Guide to the patch management process
This document is meant to provide details on patch management including the importance of a documented patch management process, how to implement the process successfully, and some common issues and roadblocks to avoid when doing so.
What is a Patch & Why is Patch Management so Important?
A patch is a piece of code that is implemented to correct a coding flaw (system vulnerability). Patching is a very important part of an organization’s cyber hygiene to ensure its systems do not fall victim to those looking to exploit known vulnerabilities.
Given the very public breaches in the past related to exploited vulnerabilities (e.g. Equifax, Yahoo, Facebook, Marriott, etc) and the recent unprecedented Solarwinds 2020 supply chain attack, it is very important for organizations to reduce the risk of a breach. (Read more about what the Solarwinds attack taught us here.) One of the important ways is to review (or create) their patch management processes, to make sure that it is being followed, and that gaps are identified and filled.
Patch vs hotfix
What is the Difference Between a Patch & a Hotfix?

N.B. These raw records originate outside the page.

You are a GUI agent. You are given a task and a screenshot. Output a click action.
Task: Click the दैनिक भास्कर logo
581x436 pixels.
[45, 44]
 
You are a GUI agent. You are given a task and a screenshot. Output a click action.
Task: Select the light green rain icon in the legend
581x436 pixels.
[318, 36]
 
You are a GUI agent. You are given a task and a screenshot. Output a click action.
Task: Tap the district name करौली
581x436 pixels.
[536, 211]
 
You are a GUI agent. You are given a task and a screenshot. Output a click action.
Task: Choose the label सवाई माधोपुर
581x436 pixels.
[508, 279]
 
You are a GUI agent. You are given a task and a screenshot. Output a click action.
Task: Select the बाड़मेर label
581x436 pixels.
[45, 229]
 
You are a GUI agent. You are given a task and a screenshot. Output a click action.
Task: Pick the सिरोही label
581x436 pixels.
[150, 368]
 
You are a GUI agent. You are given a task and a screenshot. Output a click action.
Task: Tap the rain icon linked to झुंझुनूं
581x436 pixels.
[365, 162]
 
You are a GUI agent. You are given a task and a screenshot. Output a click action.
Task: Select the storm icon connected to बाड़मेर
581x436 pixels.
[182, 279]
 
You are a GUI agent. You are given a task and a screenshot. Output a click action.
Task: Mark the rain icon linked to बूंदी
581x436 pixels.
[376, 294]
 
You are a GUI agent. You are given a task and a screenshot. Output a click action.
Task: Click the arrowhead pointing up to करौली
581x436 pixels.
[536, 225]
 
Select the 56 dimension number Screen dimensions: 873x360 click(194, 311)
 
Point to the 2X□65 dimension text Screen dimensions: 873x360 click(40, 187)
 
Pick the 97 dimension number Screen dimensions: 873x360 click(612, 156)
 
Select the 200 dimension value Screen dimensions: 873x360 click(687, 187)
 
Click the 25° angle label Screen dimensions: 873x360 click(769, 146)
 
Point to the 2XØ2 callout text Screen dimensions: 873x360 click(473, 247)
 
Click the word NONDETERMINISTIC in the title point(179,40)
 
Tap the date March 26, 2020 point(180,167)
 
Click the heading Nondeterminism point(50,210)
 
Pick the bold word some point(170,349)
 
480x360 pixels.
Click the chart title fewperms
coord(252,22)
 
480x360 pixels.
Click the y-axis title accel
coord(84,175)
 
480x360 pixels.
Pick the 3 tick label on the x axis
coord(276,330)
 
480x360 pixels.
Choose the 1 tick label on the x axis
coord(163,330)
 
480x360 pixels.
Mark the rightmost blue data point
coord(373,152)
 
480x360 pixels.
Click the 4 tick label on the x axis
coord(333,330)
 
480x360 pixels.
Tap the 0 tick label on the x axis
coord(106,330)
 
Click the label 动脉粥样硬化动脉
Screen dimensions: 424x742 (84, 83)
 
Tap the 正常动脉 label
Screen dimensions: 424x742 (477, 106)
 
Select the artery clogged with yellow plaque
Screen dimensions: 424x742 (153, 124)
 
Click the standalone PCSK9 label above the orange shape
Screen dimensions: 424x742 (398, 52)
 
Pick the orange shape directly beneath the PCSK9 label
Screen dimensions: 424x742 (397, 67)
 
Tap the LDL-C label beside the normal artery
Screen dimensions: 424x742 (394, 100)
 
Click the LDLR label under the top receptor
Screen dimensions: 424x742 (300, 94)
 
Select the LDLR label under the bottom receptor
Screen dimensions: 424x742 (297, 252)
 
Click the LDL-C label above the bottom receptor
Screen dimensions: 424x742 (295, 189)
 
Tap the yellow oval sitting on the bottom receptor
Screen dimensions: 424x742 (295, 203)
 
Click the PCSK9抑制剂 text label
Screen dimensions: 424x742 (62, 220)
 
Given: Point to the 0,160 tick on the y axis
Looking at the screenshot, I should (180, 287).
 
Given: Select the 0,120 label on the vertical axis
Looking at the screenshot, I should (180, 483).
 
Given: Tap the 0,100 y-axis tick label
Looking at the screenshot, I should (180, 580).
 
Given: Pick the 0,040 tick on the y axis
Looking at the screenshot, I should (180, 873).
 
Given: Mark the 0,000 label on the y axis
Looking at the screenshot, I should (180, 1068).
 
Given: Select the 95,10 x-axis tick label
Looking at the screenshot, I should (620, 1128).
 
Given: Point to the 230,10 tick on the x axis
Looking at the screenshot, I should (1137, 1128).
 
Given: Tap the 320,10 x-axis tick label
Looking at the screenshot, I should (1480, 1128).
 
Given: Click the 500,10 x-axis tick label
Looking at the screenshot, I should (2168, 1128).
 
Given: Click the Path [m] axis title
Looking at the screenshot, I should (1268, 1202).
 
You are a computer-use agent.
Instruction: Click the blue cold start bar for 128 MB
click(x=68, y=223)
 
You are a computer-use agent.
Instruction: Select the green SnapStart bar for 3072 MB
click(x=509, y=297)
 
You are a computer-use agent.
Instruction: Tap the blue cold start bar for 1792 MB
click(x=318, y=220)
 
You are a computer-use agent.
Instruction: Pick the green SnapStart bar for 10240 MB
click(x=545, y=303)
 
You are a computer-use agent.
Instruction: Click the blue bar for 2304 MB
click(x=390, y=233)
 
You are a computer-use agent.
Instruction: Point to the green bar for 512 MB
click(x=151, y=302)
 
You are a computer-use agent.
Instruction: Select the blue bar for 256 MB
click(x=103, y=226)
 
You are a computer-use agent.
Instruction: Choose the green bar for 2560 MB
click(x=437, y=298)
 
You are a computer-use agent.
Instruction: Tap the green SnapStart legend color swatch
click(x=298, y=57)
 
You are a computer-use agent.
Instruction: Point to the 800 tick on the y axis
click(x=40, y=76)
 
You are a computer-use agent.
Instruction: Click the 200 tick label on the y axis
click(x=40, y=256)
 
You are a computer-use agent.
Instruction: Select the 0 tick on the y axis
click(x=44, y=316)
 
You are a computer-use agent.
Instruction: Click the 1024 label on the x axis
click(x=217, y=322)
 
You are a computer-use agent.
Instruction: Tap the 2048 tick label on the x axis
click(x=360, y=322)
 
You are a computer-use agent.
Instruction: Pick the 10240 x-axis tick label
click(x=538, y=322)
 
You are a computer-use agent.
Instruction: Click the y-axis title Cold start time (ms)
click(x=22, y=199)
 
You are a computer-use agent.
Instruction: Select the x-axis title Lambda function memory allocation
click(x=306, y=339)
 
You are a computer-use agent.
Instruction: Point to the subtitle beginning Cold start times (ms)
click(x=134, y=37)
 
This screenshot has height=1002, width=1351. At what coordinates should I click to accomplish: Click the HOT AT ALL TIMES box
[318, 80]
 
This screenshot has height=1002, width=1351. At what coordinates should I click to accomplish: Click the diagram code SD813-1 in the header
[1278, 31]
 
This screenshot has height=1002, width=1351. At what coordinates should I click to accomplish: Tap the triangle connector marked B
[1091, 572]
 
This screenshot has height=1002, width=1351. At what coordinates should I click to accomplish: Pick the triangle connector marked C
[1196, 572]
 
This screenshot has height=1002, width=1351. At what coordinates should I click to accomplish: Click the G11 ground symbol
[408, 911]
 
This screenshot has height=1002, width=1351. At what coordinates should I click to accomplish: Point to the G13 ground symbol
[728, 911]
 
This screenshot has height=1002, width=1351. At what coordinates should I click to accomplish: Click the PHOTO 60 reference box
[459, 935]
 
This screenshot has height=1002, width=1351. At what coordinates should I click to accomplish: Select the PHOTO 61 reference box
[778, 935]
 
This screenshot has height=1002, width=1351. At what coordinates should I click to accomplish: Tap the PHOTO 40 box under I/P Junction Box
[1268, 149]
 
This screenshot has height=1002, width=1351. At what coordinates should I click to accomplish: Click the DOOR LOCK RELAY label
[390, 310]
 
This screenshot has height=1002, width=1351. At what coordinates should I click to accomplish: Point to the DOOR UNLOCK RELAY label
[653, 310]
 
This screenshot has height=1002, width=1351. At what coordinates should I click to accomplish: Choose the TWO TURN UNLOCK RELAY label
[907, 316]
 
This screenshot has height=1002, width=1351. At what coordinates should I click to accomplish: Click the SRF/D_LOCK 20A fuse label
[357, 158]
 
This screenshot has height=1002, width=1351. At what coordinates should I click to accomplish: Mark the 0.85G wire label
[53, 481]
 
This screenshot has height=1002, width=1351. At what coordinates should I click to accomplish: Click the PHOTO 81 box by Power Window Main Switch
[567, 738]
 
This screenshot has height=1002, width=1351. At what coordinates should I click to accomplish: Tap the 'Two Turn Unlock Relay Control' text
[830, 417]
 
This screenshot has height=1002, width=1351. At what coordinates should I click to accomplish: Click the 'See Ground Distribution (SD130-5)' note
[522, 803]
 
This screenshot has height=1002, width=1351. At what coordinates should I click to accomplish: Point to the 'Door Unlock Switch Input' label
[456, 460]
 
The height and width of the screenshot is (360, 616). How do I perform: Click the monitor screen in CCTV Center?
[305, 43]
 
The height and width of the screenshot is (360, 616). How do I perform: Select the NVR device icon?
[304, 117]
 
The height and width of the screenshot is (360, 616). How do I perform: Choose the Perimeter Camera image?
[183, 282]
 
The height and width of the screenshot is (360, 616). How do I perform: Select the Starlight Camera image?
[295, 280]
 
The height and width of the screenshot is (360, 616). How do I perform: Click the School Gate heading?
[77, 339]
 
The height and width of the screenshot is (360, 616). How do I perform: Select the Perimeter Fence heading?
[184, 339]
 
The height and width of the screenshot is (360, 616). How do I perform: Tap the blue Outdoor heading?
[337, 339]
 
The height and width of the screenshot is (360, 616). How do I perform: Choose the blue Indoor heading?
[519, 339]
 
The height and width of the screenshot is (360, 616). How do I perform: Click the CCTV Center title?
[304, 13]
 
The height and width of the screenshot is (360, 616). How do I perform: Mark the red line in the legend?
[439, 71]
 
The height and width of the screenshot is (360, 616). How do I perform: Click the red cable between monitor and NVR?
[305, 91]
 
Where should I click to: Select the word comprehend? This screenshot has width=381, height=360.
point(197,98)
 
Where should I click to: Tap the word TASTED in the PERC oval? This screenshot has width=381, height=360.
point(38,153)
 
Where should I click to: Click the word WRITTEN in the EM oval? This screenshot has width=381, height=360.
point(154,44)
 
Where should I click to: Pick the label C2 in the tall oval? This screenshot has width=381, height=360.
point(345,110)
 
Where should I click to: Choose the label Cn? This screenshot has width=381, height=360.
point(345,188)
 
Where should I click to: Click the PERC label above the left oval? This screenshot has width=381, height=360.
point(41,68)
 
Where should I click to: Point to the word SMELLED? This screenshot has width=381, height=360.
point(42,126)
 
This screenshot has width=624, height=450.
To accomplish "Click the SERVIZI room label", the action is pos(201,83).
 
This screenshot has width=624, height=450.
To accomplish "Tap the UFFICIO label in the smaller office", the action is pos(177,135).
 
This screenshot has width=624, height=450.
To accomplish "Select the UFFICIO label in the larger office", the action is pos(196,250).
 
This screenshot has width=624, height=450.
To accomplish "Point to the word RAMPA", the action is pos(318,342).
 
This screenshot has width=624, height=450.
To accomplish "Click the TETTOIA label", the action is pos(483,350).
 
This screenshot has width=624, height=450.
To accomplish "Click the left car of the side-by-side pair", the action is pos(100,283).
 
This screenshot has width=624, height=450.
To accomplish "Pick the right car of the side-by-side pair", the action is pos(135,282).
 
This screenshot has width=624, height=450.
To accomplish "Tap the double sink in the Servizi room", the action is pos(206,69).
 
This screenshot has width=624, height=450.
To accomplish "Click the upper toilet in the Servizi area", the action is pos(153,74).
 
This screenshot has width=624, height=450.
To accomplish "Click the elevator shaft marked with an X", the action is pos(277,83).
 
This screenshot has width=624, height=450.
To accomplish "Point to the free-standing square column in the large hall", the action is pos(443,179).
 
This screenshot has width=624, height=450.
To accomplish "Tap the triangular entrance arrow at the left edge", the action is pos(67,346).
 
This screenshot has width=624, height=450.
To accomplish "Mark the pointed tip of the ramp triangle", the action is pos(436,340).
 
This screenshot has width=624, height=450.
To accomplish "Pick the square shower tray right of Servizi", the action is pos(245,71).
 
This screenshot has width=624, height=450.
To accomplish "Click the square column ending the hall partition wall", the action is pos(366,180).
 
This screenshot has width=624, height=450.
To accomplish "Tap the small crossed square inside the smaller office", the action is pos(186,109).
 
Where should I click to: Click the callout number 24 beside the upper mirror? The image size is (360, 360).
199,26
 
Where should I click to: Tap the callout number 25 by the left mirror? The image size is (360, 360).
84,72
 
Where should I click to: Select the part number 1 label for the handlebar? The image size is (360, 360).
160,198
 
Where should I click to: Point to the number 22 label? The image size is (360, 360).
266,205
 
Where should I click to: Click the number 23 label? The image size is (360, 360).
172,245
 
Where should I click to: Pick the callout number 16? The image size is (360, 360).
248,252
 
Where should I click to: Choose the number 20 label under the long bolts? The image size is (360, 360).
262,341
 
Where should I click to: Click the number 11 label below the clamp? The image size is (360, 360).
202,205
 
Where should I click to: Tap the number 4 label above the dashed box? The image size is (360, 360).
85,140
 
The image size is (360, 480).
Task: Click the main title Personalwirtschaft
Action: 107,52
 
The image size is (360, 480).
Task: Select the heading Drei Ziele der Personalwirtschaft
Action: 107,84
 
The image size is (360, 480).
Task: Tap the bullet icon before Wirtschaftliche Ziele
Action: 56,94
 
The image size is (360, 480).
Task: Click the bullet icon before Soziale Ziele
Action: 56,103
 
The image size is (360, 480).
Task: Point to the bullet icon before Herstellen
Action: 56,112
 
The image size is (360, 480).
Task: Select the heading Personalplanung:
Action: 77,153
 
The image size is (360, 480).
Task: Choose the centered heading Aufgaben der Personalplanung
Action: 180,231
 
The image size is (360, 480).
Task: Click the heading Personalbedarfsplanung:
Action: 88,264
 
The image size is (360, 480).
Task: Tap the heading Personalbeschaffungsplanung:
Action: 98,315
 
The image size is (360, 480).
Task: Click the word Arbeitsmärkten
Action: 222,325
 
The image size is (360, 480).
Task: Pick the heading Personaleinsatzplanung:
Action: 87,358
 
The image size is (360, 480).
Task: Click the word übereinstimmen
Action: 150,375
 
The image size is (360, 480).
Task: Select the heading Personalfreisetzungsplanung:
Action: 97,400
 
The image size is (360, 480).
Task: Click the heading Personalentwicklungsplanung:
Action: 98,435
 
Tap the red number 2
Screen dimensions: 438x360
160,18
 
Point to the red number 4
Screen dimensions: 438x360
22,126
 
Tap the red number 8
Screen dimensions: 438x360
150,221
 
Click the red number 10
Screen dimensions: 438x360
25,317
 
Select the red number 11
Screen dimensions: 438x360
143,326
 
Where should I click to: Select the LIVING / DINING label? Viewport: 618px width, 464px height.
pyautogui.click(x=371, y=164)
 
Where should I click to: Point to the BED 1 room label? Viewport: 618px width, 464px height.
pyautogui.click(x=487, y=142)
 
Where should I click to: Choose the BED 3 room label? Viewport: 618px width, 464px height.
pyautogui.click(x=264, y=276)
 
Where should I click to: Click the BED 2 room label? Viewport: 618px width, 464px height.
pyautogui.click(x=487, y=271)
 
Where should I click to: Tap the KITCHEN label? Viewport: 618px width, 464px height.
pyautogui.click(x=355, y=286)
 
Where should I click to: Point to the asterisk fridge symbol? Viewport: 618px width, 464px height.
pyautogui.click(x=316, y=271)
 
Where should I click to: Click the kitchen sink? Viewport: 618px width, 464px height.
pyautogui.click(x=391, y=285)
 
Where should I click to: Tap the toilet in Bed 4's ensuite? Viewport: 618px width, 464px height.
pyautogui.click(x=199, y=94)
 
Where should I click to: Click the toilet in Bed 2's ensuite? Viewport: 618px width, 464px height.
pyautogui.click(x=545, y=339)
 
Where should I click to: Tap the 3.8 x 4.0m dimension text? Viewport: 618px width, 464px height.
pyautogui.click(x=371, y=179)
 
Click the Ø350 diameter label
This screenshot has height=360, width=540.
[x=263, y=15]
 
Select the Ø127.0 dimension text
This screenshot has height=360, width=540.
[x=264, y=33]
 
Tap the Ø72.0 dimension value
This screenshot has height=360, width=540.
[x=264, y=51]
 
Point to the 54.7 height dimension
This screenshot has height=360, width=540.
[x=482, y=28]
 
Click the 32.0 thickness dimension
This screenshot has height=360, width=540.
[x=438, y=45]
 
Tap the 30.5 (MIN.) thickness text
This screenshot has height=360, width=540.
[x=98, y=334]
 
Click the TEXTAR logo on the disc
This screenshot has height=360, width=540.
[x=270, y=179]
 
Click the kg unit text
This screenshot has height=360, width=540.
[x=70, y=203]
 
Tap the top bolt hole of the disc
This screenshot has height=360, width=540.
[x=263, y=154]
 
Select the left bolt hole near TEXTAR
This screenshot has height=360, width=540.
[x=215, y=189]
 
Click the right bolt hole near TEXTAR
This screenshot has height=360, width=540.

A hotfix is typically considered a patch that would need to be addressed quickly to remediate a typically critical software flaw immediately vs waiting to install the fix on the next patching schedule. On the other hand, a patch is a less urgent fix that would follow the normal patching cycle.
What is a Patch Management Process?
When patches to vulnerabilities need to be implemented, it is very important that a consistent and repeatable process is followed. This will ensure all patches are reviewed, tested, and validated prior to implementation. Developing a patch management policy should be the first step in this process. A patch management policy outlines the process an organization is to take to update code on a consistent and reliable basis to ensure systems are not negatively affected by the change.